Münkler widersprach auch der schlichten Alternative „Krieg oder Diplomatie“, wie das Manifest sie aufmache. Im Ukraine-Krieg wurde und werde verhandelt, etwa beim Abkommen über Getreidelieferungen.

Zu den Erstunterzeichnenden des Friedensaufrufs gehören neben den Initiatorinnen und der früheren Ratsvorsitzenden der Evangelischen Kirche in Deutschland, Margot Käßmann, unter anderem der Journalist Franz Alt, der Schauspieler Henry Hübchen, die Schauspielerinnen Hanna Schygulla, Jutta Speidel und Katharina Thalbach, der Sozialmediziner und ehemalige Bundespräsidentschaftskandidat Gerhard Trabert, der CSU-Politiker Peter Gauweiler, der SPD-Politiker Günter Verheugen, die Grünen-Politikerin Antje Vollmer, der Dirigent Justus Frantz und der Sänger Reinhard Mey.

Auch der frühere Bundeswehr-General Erich Vad ist einer der Erstunterzeichner der Petition, die vor der Gefahr eines dritten Weltkriegs warnt, sollten der Ukraine weiter schwere Waffen und etwa Kampfjets geliefert werden.

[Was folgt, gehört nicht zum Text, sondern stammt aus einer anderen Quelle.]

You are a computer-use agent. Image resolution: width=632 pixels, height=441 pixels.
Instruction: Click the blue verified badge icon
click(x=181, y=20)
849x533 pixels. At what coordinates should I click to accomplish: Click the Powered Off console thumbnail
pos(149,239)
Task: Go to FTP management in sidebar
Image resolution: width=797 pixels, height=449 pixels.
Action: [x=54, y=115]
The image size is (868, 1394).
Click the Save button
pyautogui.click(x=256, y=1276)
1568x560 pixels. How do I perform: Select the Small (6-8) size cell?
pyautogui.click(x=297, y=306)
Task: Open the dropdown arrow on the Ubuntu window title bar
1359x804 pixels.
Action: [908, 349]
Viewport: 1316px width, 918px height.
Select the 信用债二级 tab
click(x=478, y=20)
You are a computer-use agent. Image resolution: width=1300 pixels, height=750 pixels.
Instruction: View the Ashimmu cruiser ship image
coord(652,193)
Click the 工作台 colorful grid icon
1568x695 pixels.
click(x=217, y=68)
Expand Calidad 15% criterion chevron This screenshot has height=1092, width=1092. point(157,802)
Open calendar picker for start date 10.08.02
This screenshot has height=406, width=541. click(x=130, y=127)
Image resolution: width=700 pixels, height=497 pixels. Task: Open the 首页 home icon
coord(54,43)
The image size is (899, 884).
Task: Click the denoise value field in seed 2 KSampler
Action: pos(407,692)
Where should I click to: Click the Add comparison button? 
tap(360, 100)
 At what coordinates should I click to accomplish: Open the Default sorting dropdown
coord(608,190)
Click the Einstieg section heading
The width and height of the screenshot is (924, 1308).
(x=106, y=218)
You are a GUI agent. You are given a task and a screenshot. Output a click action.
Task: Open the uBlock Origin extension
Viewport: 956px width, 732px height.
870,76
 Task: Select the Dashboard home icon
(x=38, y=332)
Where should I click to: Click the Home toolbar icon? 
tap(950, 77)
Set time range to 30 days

Vad erneuerte diese Warnung am Dienstag. „Es kann in dieser Lage keine militärische Lösung herbeigeführt werden“, sagte er im NDR Info-Radio: „Es ist zwar sinnvoll, die Ukraine zu stabilisieren, aber im Moment eskalieren wir weiter, ohne die Situation zu ändern.“

Der frühere Chef der Münchner Sicherheitskonferenz, Wolfgang Ischinger, sprach sich hingegen im RBB24 Inforadio dafür aus, beim Thema Waffenlieferungen des Westens an die Ukraine nichts auszuschließen: „Wir sollten möglichst alles vermeiden, was der russischen Seite zusätzliche Sicherheit für die eigene Planung bietet.“ Ob man schlussendlich Kampfflugzeuge liefere oder sich an Lieferungen beteilige, „ist eine zweite Frage“.